# Customer Segmentation Using KMeans (Clustering) - Unsupervised

### Steps to solve the problem :
### 1. Importing the required Libraries
### 2. Input the required data
### 3. Check for Null values 
### 4. Pick the fields you want to analyse (I have repeated this in three ways)
### 5. Selection of Clusters using Elbow Method
### 6. Ploting the Cluster

In [None]:
import numpy as np   #Linear algera Library
import pandas as pd
import matplotlib.pyplot as plt  #to plot graphs
import seaborn as sns  #to plot graphs
sns.set()  #setting seaborn as default 

import warnings
warnings.filterwarnings('ignore')

from sklearn.cluster import KMeans

## Method 1: Age and Spending Score (1-100)

In [None]:
data=pd.read_csv('../input/customer-segmentation-tutorial-in-python/Mall_Customers.csv')
data.head()

In [None]:
data.isnull().sum() #no missing values

In [None]:
plt.scatter(data['Age'],data['Spending Score (1-100)'])
plt.xlabel('Age')
plt.ylabel('Spending Score (1-100)')
plt.show()

In [None]:
# clustering based on age and spending score
x=data[['Age','Spending Score (1-100)']]
x

In [None]:
#to check the no of clusters to pick
wcss=[]
for i in range(1,10):
    kmeans = KMeans(n_clusters = i, init = 'k-means++', max_iter = 300, n_init = 10, random_state = 0)
    kmeans.fit(x)
    wcss.append(kmeans.inertia_)
    



In [None]:
no_of_clusters=range(1,10)
plt.plot(no_of_clusters,wcss)

In [None]:
kmeans = KMeans(4)
kmeans.fit(x)

In [None]:
identified_clusters=kmeans.fit_predict(x)
identified_clusters  #clusters are 0,1,2,3

In [None]:
table_with_clusters=data.copy()
table_with_clusters['Clusters']=identified_clusters
table_with_clusters

In [None]:
plt.scatter(table_with_clusters['Age'],table_with_clusters['Spending Score (1-100)'],c=table_with_clusters['Clusters'],cmap='rainbow')
plt.xlabel('Age')
plt.ylabel('Spending Score (1-100)')
plt.title('Plot with clusters')
plt.show()

## Method 2: Gender verses Spending Score (1-100)
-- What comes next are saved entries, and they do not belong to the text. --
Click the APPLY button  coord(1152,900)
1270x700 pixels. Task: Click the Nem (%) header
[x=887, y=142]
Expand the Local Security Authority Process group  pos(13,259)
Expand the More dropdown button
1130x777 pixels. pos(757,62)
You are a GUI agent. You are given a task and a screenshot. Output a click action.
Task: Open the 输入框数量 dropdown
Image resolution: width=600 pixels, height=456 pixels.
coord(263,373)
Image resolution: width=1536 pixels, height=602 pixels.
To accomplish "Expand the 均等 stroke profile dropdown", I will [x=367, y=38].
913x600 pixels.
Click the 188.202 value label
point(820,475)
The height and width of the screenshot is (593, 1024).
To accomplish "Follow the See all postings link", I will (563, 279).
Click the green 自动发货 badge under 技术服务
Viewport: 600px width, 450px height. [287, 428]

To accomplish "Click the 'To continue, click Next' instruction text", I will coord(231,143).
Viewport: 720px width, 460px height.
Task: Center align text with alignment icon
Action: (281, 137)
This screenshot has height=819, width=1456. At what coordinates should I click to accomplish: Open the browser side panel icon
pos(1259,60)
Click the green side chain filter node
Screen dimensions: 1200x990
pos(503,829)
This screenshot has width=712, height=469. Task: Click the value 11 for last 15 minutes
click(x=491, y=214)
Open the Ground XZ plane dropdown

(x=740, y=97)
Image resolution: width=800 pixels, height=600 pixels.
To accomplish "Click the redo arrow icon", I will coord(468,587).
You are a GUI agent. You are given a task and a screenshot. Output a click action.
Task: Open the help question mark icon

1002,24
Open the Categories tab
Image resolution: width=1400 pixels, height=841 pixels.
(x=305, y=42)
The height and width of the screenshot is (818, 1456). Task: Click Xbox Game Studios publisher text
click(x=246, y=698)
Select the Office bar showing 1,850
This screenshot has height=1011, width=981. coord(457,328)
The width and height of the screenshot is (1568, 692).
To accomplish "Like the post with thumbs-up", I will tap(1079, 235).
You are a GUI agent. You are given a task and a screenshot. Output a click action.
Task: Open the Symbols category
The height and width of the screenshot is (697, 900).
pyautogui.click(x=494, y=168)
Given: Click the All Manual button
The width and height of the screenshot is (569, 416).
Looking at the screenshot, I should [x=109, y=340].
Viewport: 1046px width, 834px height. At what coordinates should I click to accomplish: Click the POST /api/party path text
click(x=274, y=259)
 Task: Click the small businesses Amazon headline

### This is done to only understand Categorical data

In [None]:
data=pd.read_csv('../input/customer-segmentation-tutorial-in-python/Mall_Customers.csv')
data.head()

In [None]:
plt.figure(1 , figsize = (10 , 5))
ax=sns.countplot(x = 'Gender' , data = data)
for p in ax.patches:
        ax.annotate('{:}'.format(p.get_height()), (p.get_x()+0.1, p.get_height()+1))  #to calculate the frequencies

plt.show()  

In [None]:
Gender=pd.get_dummies(data['Gender'],drop_first=True)
Gender.head()


In [None]:
data=pd.concat([data,Gender],axis=1)
data.head()

In [None]:
data.drop(['Gender'],axis=1,inplace=True)
data.head()

In [None]:
x=data[['Male','Spending Score (1-100)']]
x

In [None]:
#to check the no of clusters to pick
wcss=[]
for i in range(1,10):
    kmeans = KMeans(n_clusters = i, init = 'k-means++', max_iter = 300, n_init = 10, random_state = 0)
    kmeans.fit(x)
    wcss.append(kmeans.inertia_)

In [None]:
no_of_clusters=range(1,10)
plt.plot(no_of_clusters,wcss)

In [None]:
kmeans = KMeans(4)
kmeans.fit(x)

In [None]:
identified_clusters=kmeans.fit_predict(x)
identified_clusters  #clusters are 0,1,2,3

In [None]:
table_with_clusters=data.copy()
table_with_clusters['Clusters']=identified_clusters
table_with_clusters

In [None]:
plt.scatter(table_with_clusters['Spending Score (1-100)'],table_with_clusters['Male'],c=table_with_clusters['Clusters'],cmap='rainbow')
plt.xlabel('Male')
plt.ylabel('Spending Score (1-100)')
plt.title('Plot with clusters')
plt.show()

## Method 3: using anual income and spending score

In [None]:
data=pd.read_csv('../input/customer-segmentation-tutorial-in-python/Mall_Customers.csv')
data.head()

In [None]:
plt.scatter(data['Annual Income (k$)'],data['Spending Score (1-100)'])
plt.xlabel('Annual Income (k$)')
plt.ylabel('Spending Score (1-100)')
plt.show()

In [None]:
# clustering based on age and spending score
x=data[['Annual Income (k$)','Spending Score (1-100)']]
x

In [None]:
#to check the no of clusters to pick
wcss=[]
for i in range(1,10):
    kmeans = KMeans(n_clusters = i, init = 'k-means++', max_iter = 300, n_init = 10, random_state = 0)
    kmeans.fit(x)
    wcss.append(kmeans.inertia_)

In [None]:
no_of_clusters=range(1,10)
plt.plot(no_of_clusters,wcss)

In [None]:
kmeans = KMeans(5)
kmeans.fit(x)

In [None]:
identified_clusters=kmeans.fit_predict(x)
identified_clusters  #clusters are 0,1,2,3

In [None]:
table_with_clusters=data.copy()
table_with_clusters['Clusters']=identified_clusters
table_with_clusters

In [None]:
plt.scatter(table_with_clusters['Annual Income (k$)'],table_with_clusters['Spending Score (1-100)'],c=table_with_clusters['Clusters'],cmap='rainbow')
plt.xlabel('Annual Income (k$)')
plt.ylabel('Spending Score (1-100)')
plt.title('Plot with clusters')
plt.show()